In the train, while Fifine pretended to sleep, I sat chewing the cud of injurious reflection. “She is comparing her day,” I thought, “with what it might have been had that fulsome yarn-slinging impostor accompanied us. I think, on the whole, and under the circumstances, she might have endured me more benignly. But I suppose it is impossible to woman to yield a point graciously, and without at least some negative nagging in the shape of a self-sacrificial, smiling-martyrdom pose.” And that led me to launch out in mental eulogy of the spacious vision which sees at once when all that it is necessary to say has been said—the broad mind which omits to dwell on little grievances, but can show all forbearance and accept all excuses within the royal compass of its catholicity—until it suddenly occurred to me that, while on the subject, I had better perhaps extend the limits of my own vision. And at that I was able to laugh at myself, if a little ruefully, and to re-utter the now rather mechanic formula that everything was working as it should, and as I had the best of reasons in the world for wishing that it should.

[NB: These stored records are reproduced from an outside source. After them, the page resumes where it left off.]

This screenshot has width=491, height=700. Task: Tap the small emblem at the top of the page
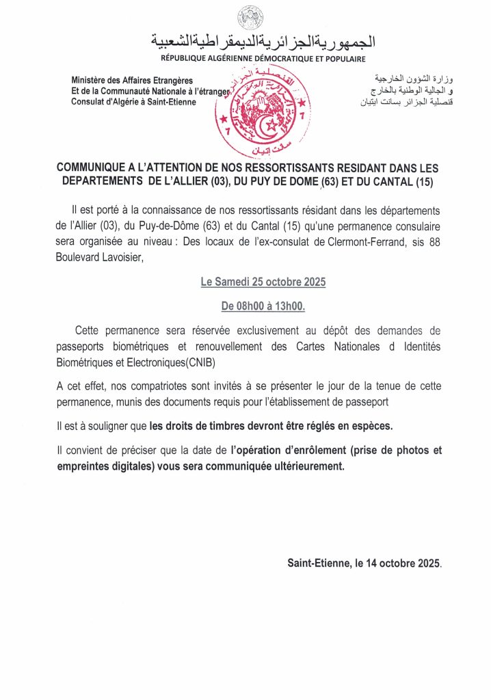246,17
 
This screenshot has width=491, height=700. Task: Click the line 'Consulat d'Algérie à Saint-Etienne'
133,102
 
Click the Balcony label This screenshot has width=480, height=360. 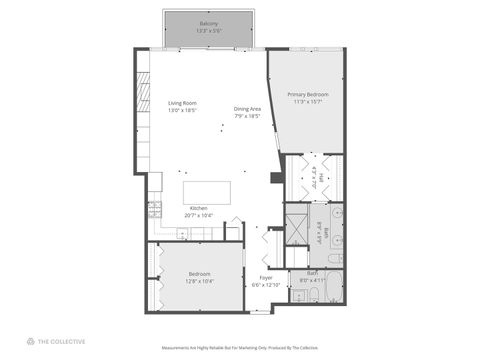point(208,22)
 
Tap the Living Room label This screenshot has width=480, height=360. point(182,103)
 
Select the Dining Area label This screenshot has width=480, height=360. point(248,109)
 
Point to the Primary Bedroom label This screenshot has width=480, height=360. point(309,94)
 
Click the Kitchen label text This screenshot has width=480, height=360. point(199,208)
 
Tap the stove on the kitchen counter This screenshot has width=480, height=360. point(155,212)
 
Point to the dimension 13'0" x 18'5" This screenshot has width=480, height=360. point(182,110)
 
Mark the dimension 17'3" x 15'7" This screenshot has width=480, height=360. point(309,101)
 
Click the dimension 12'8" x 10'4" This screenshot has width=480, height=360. point(199,281)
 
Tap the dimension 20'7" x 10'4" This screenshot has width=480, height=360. point(199,215)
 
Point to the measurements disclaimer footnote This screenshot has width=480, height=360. point(240,348)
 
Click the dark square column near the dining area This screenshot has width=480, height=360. point(276,178)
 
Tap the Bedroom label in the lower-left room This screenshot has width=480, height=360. point(199,274)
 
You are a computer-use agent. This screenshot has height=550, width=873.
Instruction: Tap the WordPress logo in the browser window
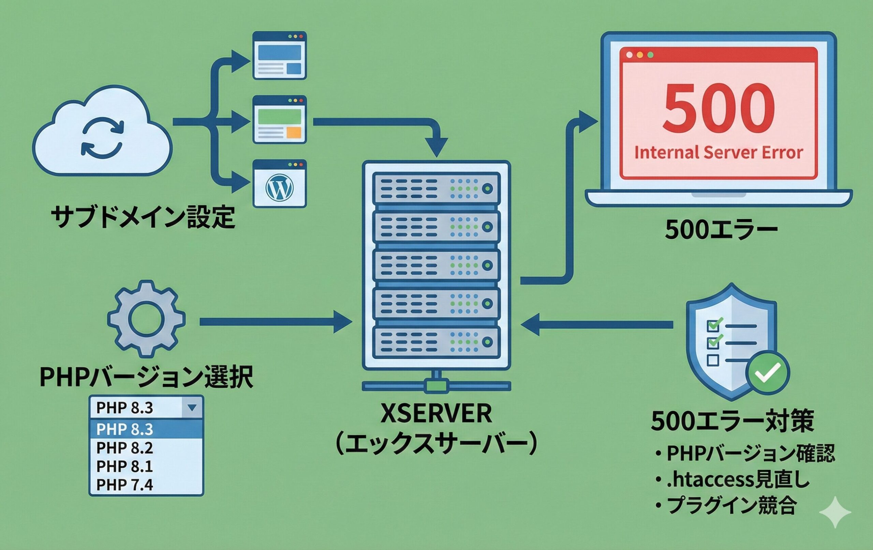(x=280, y=188)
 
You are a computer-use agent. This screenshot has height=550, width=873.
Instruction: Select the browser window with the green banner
(x=280, y=120)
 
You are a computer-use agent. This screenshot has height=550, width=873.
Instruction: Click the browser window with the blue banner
(x=280, y=56)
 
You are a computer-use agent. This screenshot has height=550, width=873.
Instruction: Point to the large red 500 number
(x=718, y=109)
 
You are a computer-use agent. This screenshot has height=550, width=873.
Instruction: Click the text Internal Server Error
(x=718, y=153)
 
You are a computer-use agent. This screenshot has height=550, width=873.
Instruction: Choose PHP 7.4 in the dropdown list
(x=125, y=485)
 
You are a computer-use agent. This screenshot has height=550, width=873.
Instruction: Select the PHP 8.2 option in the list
(x=125, y=448)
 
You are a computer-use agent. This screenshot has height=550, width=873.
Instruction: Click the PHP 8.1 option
(x=125, y=466)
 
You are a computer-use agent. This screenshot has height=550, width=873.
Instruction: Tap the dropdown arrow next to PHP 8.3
(x=192, y=407)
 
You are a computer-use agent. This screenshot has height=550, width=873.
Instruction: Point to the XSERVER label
(x=436, y=414)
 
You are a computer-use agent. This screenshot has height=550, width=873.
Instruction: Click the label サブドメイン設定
(x=143, y=217)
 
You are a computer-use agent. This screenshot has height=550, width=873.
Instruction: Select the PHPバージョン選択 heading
(x=146, y=377)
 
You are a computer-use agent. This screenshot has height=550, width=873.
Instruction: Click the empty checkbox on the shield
(x=713, y=360)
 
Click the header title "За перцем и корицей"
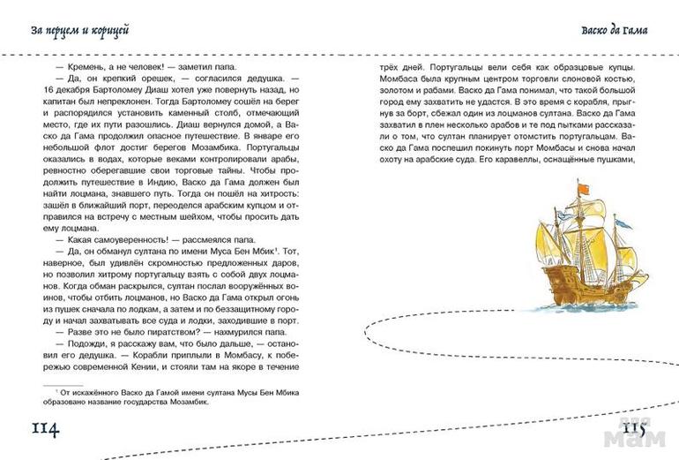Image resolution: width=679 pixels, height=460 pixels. click(x=79, y=32)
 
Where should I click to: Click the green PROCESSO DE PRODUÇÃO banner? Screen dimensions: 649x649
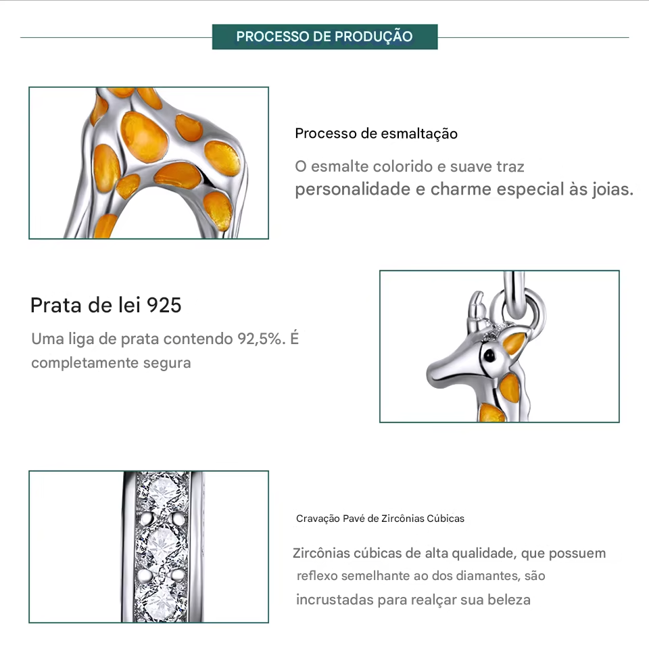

We did not reach our hotel until near seven o’clock, and there, of course, was Carabas, seated smoking a disconsolate cigarette on one of the two benches placed on either side the steps. His hat sat on his head like a penwiper; he was lounging at rest, when, seeing us, he heaved himself forward; but the weight of his poetic bow-window carried him back again, and he had to make a second attempt, which brought him to his feet with a stagger and his hat over one eye. Once on his legs, however, his face assumed a mixed expression of relief and plaintive upbraiding.
“Ah, Mademoiselle!” he said, taking possession of my companion; “but this has been a desolate day for some of us.”